Geely EX5 EM-I PHEV – Foto: divulgação

Além disso, em um movimento para consolidar sua presença na Europa, o grupo anunciou agora no fim de março que o centro de tecnologia europeu deve dobrar o número de projetos de veículos gerenciados até o próximo ano. O objetivo é ganhar agilidade para enfrentar a concorrência pesada e as margens apertadas dos elétricos.

Da China para o mundo, mais rápido

No Velho Continente, a estrutura foi simplificada: sob o novo guarda-chuva Geely Tech Europe, o centro de Gotemburgo, na Suécia, onde fica a Volvo, que hoje faz parte das muitas aquisições do Grupo Geely, e a unidade de Frankfurt, na Alemanha, darão suporte unificado para Zeekr, Geely e Lynk & Co.

Vale notar que, dessas marcas citadas, só a Lynk & Co não está no Brasil (mas sua chegada é prevista ainda para este ano). O objetivo do poderoso grupo chinês é reduzir o intervalo entre o lançamento de um modelo na China e sua chegada aos mercados globais para menos de seis meses.
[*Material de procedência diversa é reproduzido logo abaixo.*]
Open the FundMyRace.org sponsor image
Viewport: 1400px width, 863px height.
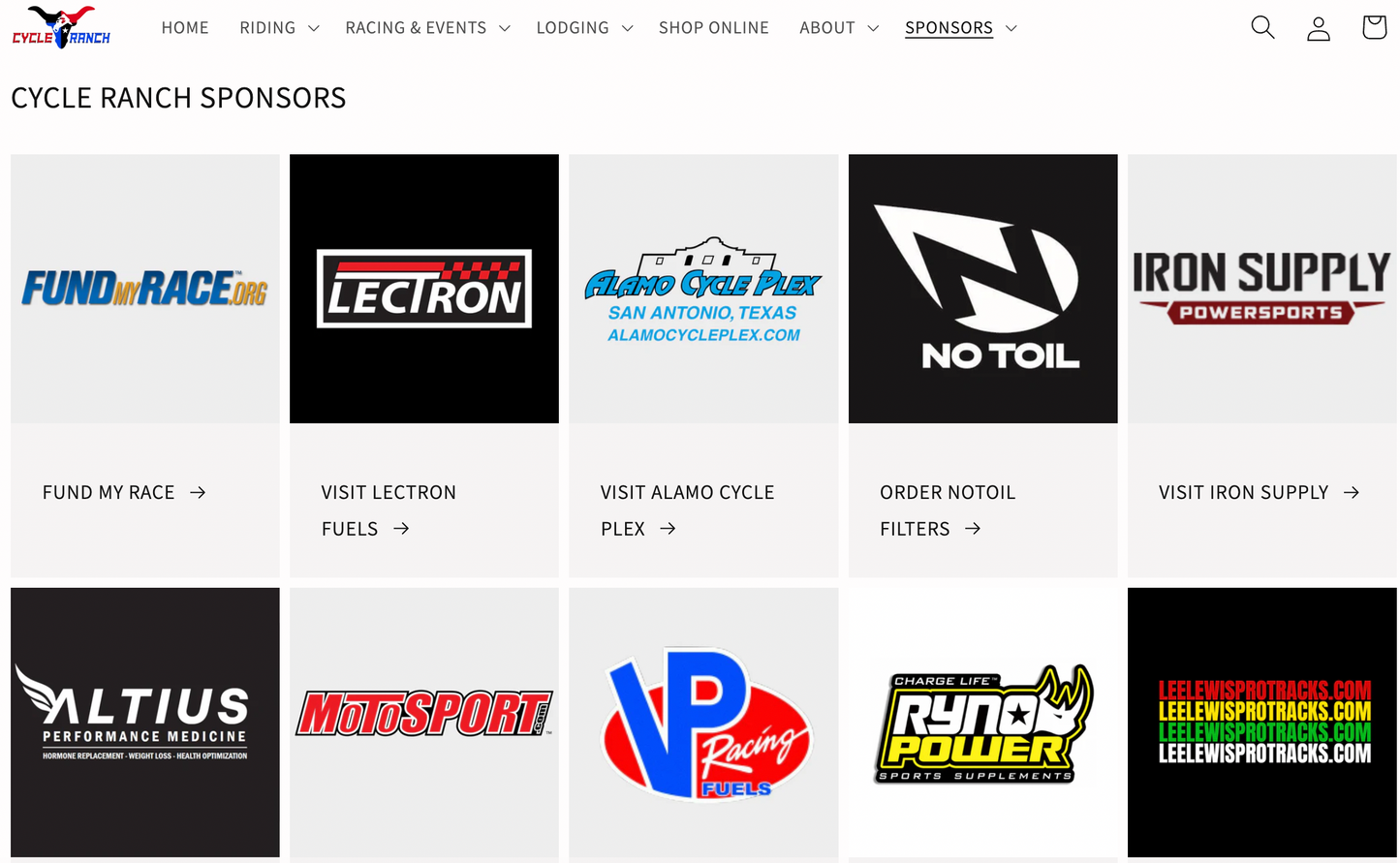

E isso, claro, vai beneficiar também o Brasil.

Essa meta de reduzir o “gap” de lançamento fora da China é bastante agressiva. Afinal, no passado, um carro chinês levava 2 anos para ser tropicalizado. Se conseguirem fazer isso em seis meses, as marcas tradicionais (VW, GM, Fiat) vão precisar acelerar muito seus ciclos de facelift para não parecerem obsoletas.

Geely EX5 EM-I - Foto: divulgação
Geely EX5 EM-I desembarca no Brasil  – Foto: divulgação

De olho no top 5

Os planos da holding são ambiciosos. A marca quer fechar a década como uma das cinco maiores montadoras do mundo, com uma meta de vendas de 6,5 milhões de carros por ano. Para isso, Brasil e Europa são peças-chave, devendo absorver boa parte do volume de exportação.

Um dos diferenciais da fabricante é a tentativa de fazer uma “europeização” da tecnologia chinesa. Diferentemente de outras marcas que tentam impor um padrão chinês ao mundo, a marca usa a base da Volvo e seus centros na Suécia e Alemanha para criar carros com dinâmica e acabamento que o ocidental já respeita.

Tanto a Volvo Cars quanto a Polestar (divisão de esportivos da Volvo) anunciaram processos de integração mais profunda com o ecossistema da Geely para cortar custos e ganhar escala.

Geely EX2 Max 2026 rival de BYD Dolphin Mini
Geely EX2 Max 2026 (foto: Flávio Silveira)

Mais parcerias

Não se espante se vir o DNA chinês em marcas tradicionais do Ocidente. Rumores e movimentações de bastidores indicam que a Geely mantém conversas com gigantes como Mercedes-Benz (da qual já é acionista relevante) e Ford para possíveis colaborações em tecnologia e produção de veículos.

Para quem achava que as marcas chinesas eram apenas passageiras, a Geely mostra que a estrutura de engenharia europeia é, agora, o coração de sua expansão global.